### Text segment
- Born: Mitsuye Yasutake July 5, 1923 (age 103) Fukuoka, Fukuoka, Empire of Japan (now Japan)
- Education: University of Cincinnati; New York University; University of Chicago;
- Occupations: Poet, writer, activist
- Spouse: Yoshikazu Yamada ​(m. 1950)​
- Children: 4
- Website: www.mitsuyeyamada.com

= Mitsuye Yamada =

Japanese-American poet and activist (born 1923)

Mitsuye Yamada (山田 美津江, born July 5, 1923) is a Japanese American poet, essayist, and feminist and human rights activist. She is one of the first and most vocal Asian American women writers to write about the wartime incarceration of Japanese Americans.

==Early life==
Mitsuye Yamada was born as Mitsuye Mei Yasutake in Fukuoka, Japan on July 5, 1923. Her parents were Jack Kaichiro Yasutake and Hide Shiraki Yasutake, both first-generation Japanese Americans (Issei) residing in Seattle, Washington. Her mother was visiting relatives in Japan when she was born, but had to return to Seattle to care for one of her brothers. Mitsuye was left in the care of a neighboring family in Fukuoka until she was 3 1/2 years old, when her father's friend brought her back to Seattle.

Items listed in a dataset:
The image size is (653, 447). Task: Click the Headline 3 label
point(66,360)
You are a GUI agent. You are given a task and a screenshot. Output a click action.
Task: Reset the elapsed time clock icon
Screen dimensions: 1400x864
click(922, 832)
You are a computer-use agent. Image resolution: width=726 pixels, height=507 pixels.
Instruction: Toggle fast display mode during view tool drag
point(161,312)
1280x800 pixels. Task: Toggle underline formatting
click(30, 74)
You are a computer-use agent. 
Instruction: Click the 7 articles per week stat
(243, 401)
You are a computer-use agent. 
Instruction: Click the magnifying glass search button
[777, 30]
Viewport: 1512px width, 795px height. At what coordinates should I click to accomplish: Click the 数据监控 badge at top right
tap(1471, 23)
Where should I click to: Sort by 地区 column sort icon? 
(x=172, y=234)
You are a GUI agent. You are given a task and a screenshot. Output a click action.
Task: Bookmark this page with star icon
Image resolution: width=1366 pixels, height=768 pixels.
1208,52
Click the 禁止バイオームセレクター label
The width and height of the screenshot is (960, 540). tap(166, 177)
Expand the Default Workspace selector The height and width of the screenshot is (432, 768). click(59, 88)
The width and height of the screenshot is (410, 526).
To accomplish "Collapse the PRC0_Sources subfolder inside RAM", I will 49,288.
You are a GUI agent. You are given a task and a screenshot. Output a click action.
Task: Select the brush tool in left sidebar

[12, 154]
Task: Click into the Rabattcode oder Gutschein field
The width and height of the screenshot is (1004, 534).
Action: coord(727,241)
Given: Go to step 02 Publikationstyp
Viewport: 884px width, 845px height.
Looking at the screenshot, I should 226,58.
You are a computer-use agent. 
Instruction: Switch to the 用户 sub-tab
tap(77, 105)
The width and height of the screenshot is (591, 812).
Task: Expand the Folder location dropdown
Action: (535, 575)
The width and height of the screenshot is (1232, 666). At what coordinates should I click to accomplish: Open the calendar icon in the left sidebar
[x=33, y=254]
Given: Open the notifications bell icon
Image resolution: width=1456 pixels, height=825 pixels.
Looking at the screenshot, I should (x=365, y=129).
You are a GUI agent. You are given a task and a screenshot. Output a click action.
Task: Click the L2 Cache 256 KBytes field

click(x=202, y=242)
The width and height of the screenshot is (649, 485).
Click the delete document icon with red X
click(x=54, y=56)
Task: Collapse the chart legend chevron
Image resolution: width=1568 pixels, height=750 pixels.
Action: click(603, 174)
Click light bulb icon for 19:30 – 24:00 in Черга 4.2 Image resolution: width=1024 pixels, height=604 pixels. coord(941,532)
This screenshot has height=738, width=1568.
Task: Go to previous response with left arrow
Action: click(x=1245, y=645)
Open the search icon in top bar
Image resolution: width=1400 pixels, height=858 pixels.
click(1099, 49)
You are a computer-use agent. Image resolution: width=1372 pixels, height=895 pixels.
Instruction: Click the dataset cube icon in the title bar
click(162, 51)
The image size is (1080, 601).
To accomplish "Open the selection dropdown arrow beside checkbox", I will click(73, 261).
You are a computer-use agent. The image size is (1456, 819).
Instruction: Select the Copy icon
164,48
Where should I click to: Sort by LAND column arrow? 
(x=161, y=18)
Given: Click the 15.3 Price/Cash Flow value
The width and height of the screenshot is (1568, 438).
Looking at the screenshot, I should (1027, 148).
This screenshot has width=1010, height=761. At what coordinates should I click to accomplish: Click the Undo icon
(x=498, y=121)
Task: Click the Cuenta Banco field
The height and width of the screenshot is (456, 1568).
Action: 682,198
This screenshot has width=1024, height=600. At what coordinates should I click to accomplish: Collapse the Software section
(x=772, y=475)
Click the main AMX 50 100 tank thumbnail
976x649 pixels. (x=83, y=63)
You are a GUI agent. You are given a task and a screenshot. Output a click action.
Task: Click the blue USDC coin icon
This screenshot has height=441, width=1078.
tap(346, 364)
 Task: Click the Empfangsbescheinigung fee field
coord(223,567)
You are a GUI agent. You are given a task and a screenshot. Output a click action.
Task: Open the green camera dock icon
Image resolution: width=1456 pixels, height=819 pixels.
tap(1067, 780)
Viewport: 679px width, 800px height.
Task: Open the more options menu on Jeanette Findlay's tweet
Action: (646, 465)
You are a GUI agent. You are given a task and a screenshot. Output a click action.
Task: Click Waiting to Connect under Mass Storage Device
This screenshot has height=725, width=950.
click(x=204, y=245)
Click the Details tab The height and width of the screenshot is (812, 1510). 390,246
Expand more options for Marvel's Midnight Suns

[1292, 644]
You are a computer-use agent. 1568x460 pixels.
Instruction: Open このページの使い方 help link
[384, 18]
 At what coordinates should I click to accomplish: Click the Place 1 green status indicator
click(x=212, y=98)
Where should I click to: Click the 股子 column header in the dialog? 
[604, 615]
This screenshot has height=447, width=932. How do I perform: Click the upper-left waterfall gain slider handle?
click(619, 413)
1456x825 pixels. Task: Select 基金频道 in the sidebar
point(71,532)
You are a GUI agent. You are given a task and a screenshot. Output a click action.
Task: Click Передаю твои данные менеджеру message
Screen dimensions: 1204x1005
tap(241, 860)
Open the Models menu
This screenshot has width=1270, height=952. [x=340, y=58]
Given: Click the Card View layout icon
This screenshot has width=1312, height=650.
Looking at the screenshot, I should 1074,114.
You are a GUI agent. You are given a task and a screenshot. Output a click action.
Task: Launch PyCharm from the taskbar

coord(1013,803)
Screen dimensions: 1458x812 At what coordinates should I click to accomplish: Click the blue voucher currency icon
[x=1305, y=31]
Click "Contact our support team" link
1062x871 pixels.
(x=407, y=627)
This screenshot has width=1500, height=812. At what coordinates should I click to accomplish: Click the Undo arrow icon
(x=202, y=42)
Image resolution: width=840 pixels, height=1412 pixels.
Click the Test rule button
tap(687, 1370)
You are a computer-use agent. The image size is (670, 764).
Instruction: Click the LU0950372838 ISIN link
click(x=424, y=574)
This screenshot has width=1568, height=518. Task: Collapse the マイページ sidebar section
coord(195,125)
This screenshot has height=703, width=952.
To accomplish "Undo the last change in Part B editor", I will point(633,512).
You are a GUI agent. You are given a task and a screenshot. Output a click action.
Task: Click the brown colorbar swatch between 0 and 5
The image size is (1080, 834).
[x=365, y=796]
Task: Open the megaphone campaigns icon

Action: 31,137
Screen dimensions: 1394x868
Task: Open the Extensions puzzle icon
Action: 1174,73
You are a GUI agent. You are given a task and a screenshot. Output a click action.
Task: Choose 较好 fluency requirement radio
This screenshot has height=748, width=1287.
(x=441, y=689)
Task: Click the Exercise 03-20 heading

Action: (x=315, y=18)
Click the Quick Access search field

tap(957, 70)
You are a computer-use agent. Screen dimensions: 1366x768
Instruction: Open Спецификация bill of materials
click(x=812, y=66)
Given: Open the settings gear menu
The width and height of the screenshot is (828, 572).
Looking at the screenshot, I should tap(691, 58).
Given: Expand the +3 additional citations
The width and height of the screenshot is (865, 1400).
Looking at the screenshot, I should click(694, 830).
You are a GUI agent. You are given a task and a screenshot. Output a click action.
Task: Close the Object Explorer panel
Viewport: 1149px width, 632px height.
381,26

### Written instruction
Please extend the biography of Mitsuye Yamada from the point where it stops, picking up after its last sentence.

### Response for this exercise
At age 9, she returned to Japan to live with her paternal grandparents for 18 months. Upon returning, she spent the remainder of her childhood in Seattle with her parents and three brothers. Mitsuye's family lived in Beacon Hill, an Asian residential enclave. She graduated from Cleveland High School, receiving her diploma while incarcerated at the Puyallup Assembly Center.

== Incarceration ==
Mitsuye's father Jack Yasutake worked as a translator for the Immigration and Naturalization Service and was also the founder of the local Senryū club whose members would read their poems at the family home in Seattle. When World War II broke out, he was branded an enemy alien and arrested on suspicion of espionage. Like hundreds of other Japanese Americans, Jack was arrested without proof of wrongdoing, and was later exonerated after the war.

In 1942, after Executive Order 9066 was signed, Mitsuye and the rest of her family were incarcerated, first at the Puyallup Assembly Center and then at Minidoka War Relocation Center, Idaho.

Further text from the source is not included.